Reducing the complexity of network security. With SASE, enterprises can combine a variety of security features to suit their needs. These include branch FWaaS, Secure Web Gateway, ZTNA, CASB, and sophisticated threat prevention tools like sandboxing.
Flexible security infrastructure. The platform-agnostic SASE architecture allows for the most adaptable security infrastructure possible. Businesses can easily expand their security infrastructure as they grow thanks to this flexibility.
Cost-effective security. By eliminating the need for several management consoles is possible since SASE allows businesses to consolidate security services resulting in more cost-effective but efficient security management.
Enhanced performance. By using SASE, users will experience a marked improvement when connecting to cloud SaaS applications and latency-sensitive apps including collaboration suites, video, VoIP, and web conferencing.
Enhanced security. While directly connecting to Internet access and the use of cloud apps can reduce network latency, it also comes at the expense of an increased security risk. Thankfully, SASE can fill these security gaps with cloud security services that use cutting-edge threat prevention techniques like sandboxing and CDR technologies.
Zero trust security implementation. With SASE, companies can easily implement their zero-trust policy with ZTNA solutions. Security is assured at all times as the system will prompt users to enter their credentials and only allow them access to the organization’s applications if they need those apps to complete their tasks.
SASE security components
With the increasing role of technology in businesses, companies will always be facing potential risks from bad actors online. With SASE, businesses can customize their security settings to create a security architecture that meets their requirements.

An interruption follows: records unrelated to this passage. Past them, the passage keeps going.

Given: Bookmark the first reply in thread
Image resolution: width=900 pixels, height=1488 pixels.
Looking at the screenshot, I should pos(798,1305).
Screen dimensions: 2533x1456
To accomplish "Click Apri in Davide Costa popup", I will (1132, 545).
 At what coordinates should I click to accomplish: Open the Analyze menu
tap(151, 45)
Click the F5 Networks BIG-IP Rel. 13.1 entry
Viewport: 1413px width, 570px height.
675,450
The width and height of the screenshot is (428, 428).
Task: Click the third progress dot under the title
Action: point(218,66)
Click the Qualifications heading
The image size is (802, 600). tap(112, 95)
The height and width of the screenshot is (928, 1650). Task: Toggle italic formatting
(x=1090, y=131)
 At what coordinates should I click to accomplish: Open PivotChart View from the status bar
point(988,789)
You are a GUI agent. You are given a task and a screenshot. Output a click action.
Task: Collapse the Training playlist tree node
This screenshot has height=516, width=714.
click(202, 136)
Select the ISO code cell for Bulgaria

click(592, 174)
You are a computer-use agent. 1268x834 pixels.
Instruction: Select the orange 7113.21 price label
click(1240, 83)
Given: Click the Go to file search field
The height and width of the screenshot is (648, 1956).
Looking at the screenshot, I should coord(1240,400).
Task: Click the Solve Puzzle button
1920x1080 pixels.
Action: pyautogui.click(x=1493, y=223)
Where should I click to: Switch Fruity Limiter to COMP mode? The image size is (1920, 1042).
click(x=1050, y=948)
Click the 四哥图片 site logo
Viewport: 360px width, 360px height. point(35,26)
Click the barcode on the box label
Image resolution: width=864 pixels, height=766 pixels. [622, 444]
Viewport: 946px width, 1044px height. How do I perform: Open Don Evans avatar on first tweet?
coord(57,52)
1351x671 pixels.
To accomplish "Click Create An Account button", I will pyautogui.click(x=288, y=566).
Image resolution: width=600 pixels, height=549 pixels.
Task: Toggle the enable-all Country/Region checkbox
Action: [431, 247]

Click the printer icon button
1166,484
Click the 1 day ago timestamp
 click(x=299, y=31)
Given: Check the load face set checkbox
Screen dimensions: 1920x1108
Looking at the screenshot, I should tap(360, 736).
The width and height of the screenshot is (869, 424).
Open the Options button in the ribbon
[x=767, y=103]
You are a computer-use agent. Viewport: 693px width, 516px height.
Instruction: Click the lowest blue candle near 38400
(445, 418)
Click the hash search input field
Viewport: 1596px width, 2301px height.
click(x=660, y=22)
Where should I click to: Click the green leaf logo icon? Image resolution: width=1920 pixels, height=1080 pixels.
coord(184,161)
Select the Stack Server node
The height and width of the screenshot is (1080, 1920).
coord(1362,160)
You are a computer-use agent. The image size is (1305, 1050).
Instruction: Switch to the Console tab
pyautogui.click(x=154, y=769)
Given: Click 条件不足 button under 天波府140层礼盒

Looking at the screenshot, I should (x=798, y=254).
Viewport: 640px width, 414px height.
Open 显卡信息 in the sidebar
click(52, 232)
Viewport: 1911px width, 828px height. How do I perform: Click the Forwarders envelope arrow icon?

According to Garner, the core capabilities of SASE include the ability to identify sensitive data and malware as well as to encrypt and decrypt any content. These capabilities are achieved thanks to SASE’s core security components known as Firewall as a Service, Secure Web Gateway, Zero Trust Network Access, and Cloud Access Security Broker.
Firewall as a Service (FWaaS). This is a cloud-based Next-Generation Firewall that is scalable. With the help of this application-aware solution businesses to do away with the difficulties associated with outdated appliance-based systems.
Secure Web Gateway. By utilizing unified threat protection technologies, such as Application Control, URL Filtering, Antivirus, intrusion prevention systems (IPS), Anti-bots, and Zero-Day attack prevention, Secure Web Gateway enables secure Internet access to Web applications and resources.
Zero Trust Network Access (ZTNA). This replaces conventional remote access solutions where the VPN was terminated in an on-premises data center. Users can expect an improvement in user experience such as latency since SASE Remote access no longer needs the traffic to be backhauled,
Cloud Access Security Broker (CASB). A Cloud Access Security Broker provides API-based content security allowing users secure access to SaaS apps like Google Suite and Office 365.
In conclusion
There are some security components that are not required for SASE but are still recommended by some experts. These include web application and API protection (WAAP), remote browser security, recursive DNS, network sandbox, API-based access to SaaS for data context, and support for managed and unmanaged devices are all nice to haves or strongly advised.
Meanwhile, there is only one network component of SASE. By employing software-defined WAN (SD-WAN) technology to locate the best path and circuit for accessing the corporate data center, the Internet, and cloud applications, the overall user experience can be enhanced. Essential SD-WAN networking capabilities are routing, dynamic path selection, and latency optimization.